Pixel coordinate grounding data
»»

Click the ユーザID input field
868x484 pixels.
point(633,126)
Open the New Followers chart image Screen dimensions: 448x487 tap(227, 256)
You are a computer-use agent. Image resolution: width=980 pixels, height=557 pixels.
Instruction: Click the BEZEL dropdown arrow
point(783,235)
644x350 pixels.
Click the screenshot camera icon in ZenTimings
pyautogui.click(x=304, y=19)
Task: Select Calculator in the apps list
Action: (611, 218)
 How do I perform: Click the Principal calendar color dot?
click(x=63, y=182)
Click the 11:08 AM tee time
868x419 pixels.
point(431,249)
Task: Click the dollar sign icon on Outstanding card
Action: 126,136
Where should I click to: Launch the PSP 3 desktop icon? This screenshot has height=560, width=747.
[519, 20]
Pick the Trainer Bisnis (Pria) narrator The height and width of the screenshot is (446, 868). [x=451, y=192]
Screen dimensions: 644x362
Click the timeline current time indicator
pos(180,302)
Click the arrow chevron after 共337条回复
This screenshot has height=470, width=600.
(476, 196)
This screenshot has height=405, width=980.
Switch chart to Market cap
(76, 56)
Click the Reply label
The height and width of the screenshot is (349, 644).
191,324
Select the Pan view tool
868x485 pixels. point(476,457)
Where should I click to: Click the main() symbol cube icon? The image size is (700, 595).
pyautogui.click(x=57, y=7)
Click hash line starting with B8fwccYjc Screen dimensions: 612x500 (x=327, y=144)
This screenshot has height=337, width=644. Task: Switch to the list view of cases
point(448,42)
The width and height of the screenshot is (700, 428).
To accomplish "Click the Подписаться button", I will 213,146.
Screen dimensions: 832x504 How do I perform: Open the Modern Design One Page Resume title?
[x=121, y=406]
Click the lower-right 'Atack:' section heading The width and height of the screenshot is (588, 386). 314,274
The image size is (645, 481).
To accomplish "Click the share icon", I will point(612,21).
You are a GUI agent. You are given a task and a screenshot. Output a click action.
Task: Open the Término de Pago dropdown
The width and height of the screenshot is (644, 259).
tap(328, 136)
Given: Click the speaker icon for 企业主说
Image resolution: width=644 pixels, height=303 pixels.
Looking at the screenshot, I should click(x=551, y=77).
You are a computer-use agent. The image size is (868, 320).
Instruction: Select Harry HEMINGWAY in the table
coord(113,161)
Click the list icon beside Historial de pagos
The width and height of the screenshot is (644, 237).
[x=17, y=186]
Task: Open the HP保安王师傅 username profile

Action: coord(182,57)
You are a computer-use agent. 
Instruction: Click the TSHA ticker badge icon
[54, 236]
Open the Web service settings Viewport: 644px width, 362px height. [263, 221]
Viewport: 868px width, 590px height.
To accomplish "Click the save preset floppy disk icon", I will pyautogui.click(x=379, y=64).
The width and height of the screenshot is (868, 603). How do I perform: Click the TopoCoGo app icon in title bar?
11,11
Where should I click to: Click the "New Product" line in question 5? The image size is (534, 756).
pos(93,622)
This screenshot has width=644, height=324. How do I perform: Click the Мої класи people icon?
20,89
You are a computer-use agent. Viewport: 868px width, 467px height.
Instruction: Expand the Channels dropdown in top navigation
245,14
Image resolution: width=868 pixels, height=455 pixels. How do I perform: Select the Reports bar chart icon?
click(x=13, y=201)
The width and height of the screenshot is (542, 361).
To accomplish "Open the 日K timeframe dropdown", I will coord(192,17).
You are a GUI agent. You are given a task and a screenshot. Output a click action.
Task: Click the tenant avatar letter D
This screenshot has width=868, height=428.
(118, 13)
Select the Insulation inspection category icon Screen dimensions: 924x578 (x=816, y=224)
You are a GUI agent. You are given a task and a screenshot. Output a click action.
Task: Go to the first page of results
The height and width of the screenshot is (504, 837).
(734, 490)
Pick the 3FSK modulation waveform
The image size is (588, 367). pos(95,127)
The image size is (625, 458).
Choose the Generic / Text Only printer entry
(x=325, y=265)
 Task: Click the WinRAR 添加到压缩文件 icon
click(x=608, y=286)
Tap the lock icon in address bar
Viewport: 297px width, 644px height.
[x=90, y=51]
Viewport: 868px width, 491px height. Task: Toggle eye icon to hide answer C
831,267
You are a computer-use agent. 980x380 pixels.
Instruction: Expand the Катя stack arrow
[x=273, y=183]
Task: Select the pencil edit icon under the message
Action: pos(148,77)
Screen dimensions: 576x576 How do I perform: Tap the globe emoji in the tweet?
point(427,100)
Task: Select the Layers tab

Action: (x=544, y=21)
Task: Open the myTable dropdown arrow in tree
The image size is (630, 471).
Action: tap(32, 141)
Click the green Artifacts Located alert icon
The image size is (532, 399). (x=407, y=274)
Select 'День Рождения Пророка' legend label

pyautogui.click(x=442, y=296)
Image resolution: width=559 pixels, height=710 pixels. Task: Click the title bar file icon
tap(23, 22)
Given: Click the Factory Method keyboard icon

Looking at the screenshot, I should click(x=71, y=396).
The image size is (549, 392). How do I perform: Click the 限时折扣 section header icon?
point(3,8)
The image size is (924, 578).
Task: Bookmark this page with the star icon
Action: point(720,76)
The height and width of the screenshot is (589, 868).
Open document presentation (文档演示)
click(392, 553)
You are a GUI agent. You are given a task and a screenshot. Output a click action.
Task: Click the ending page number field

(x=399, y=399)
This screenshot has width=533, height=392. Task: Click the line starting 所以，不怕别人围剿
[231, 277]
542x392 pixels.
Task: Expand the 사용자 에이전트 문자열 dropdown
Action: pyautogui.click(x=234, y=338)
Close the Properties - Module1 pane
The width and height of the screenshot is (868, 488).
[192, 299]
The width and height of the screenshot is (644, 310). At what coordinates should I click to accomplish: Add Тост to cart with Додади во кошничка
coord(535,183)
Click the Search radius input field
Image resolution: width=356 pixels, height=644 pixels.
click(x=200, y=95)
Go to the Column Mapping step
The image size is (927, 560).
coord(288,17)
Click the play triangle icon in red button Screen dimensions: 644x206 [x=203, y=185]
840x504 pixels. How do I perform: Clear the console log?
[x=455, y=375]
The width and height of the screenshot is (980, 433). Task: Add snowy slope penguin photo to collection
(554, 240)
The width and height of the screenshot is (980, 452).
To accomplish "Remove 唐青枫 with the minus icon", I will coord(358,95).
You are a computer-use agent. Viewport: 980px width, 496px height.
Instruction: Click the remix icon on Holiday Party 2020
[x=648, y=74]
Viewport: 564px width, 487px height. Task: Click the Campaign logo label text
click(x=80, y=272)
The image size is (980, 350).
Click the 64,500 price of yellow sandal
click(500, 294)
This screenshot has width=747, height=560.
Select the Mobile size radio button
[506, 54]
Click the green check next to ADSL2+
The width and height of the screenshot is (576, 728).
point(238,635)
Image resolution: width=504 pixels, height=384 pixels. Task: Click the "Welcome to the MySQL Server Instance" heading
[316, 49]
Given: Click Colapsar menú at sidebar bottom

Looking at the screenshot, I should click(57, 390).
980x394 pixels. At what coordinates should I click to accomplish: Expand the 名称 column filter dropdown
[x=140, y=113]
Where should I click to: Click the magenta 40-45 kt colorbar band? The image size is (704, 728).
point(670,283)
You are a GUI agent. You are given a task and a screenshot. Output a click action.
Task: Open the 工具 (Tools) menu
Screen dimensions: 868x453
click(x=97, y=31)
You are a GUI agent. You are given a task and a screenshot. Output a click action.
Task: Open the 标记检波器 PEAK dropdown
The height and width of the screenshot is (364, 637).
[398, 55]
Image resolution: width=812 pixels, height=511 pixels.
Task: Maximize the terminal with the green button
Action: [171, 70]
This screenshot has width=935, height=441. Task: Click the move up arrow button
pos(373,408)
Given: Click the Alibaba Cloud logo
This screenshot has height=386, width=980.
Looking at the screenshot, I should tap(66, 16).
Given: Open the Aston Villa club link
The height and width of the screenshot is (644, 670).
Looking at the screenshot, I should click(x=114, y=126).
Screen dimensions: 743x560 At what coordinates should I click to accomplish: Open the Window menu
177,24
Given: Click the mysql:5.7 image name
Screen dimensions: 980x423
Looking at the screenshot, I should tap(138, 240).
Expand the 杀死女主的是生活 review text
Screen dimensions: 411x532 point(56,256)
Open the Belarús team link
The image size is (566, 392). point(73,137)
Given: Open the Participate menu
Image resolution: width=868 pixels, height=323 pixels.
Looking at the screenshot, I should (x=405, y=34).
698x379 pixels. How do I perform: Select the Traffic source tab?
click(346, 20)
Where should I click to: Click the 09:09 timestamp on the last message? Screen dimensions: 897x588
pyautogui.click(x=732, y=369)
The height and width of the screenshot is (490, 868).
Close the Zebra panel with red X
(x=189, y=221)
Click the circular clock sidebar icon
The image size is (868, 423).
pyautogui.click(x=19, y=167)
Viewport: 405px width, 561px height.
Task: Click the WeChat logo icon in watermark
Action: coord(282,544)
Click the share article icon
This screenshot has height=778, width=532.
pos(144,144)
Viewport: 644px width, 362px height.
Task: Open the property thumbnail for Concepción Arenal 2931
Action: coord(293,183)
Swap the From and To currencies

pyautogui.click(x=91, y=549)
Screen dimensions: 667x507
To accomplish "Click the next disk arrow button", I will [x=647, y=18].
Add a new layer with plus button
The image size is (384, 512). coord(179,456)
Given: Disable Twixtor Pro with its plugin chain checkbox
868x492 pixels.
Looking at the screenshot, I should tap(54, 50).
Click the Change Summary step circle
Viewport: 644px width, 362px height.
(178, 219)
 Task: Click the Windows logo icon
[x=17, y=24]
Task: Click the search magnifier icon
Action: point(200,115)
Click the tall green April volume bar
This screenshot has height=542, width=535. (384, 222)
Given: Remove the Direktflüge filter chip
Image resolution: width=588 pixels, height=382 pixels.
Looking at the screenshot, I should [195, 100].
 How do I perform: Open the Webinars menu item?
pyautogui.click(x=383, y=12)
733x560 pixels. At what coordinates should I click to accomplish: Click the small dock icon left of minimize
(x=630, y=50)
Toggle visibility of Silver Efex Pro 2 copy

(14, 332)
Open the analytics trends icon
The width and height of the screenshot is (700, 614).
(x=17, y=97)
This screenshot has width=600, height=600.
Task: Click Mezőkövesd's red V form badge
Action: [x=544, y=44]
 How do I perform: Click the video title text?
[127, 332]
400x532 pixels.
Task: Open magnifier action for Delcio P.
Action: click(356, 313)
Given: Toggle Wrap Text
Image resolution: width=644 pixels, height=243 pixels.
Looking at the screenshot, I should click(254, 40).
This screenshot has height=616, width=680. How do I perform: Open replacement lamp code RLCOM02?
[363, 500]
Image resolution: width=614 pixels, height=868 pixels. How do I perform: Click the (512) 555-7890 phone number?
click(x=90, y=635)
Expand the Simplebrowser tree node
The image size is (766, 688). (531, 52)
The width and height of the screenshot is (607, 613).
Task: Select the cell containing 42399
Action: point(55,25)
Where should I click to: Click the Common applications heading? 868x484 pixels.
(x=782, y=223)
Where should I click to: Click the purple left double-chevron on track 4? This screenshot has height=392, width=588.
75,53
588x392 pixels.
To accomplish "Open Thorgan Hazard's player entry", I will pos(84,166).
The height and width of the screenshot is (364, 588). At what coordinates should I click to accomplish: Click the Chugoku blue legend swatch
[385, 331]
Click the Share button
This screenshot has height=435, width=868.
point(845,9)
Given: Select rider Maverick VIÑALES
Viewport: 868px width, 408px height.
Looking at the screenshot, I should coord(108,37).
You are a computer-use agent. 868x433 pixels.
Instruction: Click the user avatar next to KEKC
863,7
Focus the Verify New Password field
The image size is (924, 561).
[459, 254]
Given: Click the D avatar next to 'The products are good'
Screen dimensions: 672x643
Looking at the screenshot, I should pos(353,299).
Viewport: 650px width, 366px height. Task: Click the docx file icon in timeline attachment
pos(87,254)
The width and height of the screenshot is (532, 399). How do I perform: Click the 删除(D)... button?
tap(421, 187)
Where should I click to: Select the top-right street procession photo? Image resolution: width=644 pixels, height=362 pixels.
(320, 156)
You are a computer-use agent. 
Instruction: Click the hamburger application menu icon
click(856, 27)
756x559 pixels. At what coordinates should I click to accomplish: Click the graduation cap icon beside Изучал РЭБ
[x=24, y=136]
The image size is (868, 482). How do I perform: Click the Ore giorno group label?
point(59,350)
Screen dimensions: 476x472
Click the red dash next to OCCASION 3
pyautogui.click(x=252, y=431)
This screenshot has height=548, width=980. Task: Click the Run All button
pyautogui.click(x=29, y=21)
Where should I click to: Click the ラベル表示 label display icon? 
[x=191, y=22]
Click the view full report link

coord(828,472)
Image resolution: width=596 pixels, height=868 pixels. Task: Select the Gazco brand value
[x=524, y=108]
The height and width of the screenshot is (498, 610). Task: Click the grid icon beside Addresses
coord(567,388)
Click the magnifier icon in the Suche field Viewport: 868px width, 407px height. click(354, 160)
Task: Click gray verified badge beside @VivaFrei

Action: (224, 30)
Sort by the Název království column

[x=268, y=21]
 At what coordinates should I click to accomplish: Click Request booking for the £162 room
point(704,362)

««

ACTIVITY: In the entries above, identify every line with the word "will". Copy those lines.

ANSWER TO THIS TASK:
To accomplish "Click the Подписаться button", I will 213,146.
To accomplish "Click the share icon", I will point(612,21).
To accomplish "Click the save preset floppy disk icon", I will pyautogui.click(x=379, y=64).
To accomplish "Open the 日K timeframe dropdown", I will coord(192,17).
To accomplish "Remove 唐青枫 with the minus icon", I will coord(358,95).
To accomplish "Click the next disk arrow button", I will [x=647, y=18].
To accomplish "Open Thorgan Hazard's player entry", I will pos(84,166).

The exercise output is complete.